The cuff should be placed on the participant’s non-dominant arm and in the correct position. The arrow should point to mid point of antecubital fossa (or “inside elbow”). Measure 1” (2 finger breaths) above the crease in the antecubital fossa of the participant's non-dominant arm (suggest marking the participant’s arm – this may be helpful to the participant if the cuff is released during the 24 hour period and has to be replaced). Make sure the cuff is snug enough that it will not slide but not too tight (if no more that 2 finger breaths can slide under the cuff than it is not too tight or too loose).
The participant will be asked to wear the blood pressure monitor for a period of 24 hours beginning on the day of the baseline visit (after all other testing has been performed and completed) and again at the primary end point visit, Month 3. The purpose of the monitor and its proper use must be clearly explained to the participant.

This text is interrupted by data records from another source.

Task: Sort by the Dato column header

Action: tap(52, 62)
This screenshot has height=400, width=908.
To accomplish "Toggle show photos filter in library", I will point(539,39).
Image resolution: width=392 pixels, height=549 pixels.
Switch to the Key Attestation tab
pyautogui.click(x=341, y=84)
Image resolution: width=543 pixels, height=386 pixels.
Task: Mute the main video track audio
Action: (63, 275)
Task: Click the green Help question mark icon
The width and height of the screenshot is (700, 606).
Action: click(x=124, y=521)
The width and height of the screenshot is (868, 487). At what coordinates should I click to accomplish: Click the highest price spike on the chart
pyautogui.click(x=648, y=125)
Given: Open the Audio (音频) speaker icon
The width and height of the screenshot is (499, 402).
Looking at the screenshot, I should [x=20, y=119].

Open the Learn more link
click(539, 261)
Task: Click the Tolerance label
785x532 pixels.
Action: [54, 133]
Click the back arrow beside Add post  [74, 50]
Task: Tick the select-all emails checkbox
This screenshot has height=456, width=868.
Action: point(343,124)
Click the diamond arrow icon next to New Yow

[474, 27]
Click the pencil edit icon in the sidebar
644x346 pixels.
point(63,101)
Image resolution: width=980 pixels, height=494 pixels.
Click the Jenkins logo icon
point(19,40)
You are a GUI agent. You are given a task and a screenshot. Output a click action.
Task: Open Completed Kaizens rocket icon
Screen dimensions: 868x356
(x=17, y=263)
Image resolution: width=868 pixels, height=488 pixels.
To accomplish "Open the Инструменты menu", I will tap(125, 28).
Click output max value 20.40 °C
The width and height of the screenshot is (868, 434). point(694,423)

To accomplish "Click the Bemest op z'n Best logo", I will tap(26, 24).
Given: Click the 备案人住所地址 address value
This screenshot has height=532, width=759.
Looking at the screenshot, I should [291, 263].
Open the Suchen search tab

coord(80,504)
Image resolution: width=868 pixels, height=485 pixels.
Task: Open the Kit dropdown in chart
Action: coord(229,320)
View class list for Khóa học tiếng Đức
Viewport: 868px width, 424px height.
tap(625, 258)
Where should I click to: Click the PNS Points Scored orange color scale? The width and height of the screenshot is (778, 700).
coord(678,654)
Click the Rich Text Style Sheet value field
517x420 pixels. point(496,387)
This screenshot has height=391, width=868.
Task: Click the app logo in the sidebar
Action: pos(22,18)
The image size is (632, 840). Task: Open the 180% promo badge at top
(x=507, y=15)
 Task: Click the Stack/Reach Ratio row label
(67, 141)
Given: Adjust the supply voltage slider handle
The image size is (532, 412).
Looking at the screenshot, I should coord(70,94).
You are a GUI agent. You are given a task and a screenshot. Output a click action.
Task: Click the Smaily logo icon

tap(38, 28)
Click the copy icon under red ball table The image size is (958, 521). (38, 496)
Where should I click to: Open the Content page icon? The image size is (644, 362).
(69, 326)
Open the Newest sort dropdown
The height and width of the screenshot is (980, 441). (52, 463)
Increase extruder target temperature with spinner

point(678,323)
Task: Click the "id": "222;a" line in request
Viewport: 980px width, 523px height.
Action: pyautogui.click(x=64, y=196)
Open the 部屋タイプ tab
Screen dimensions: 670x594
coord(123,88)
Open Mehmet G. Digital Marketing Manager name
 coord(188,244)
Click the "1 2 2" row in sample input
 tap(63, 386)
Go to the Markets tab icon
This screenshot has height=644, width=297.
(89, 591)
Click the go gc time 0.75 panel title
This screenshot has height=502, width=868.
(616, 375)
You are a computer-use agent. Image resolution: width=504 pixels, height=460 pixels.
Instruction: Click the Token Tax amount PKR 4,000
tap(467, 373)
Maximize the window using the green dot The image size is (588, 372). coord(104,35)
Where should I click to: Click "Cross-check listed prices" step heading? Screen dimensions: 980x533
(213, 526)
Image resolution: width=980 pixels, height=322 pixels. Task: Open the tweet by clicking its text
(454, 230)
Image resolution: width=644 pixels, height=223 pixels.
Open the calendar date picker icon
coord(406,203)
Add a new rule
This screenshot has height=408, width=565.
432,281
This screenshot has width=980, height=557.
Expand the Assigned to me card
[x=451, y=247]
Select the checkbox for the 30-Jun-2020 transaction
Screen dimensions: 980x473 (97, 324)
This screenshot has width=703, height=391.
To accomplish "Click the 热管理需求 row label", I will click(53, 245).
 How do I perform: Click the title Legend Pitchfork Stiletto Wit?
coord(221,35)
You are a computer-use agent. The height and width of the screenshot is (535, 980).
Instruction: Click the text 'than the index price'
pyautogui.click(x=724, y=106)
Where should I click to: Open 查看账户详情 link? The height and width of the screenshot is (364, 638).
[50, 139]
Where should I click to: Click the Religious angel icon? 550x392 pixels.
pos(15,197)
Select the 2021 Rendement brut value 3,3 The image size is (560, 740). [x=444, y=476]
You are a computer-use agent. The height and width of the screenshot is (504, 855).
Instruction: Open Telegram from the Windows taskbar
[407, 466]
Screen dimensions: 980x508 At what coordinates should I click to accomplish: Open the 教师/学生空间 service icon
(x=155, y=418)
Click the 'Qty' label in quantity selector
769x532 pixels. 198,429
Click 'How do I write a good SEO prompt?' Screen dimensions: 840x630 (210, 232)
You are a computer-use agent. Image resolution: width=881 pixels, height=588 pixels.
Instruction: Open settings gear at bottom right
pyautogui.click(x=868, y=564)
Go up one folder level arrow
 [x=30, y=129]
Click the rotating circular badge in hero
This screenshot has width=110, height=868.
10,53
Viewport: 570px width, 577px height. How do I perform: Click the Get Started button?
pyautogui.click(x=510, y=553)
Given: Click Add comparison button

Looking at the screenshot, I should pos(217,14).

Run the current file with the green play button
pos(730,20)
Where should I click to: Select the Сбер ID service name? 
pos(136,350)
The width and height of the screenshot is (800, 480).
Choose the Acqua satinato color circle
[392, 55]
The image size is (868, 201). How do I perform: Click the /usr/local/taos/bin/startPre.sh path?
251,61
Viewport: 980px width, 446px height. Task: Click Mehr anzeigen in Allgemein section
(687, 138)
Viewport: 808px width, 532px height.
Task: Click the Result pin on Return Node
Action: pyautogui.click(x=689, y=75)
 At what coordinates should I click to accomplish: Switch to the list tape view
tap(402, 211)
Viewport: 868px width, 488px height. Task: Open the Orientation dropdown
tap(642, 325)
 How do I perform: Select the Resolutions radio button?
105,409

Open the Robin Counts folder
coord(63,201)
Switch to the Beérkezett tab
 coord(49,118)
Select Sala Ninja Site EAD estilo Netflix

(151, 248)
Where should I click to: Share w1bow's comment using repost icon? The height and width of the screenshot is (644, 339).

The coordinator may want to inform the participant that he/she may feel:
The research coordinator will be responsible for programming and calibrating (or initializing) the AMBP, instructing the participant on its proper use, distribution of the diary and instruction sheet and recording the equipment on the Device Accountability Log. Also arrangements must be made for return of the equipment and completed diary prior to leaving the facility. A prepaid shipping container may be provided for this purpose if other arrangements (courier service) have not been made.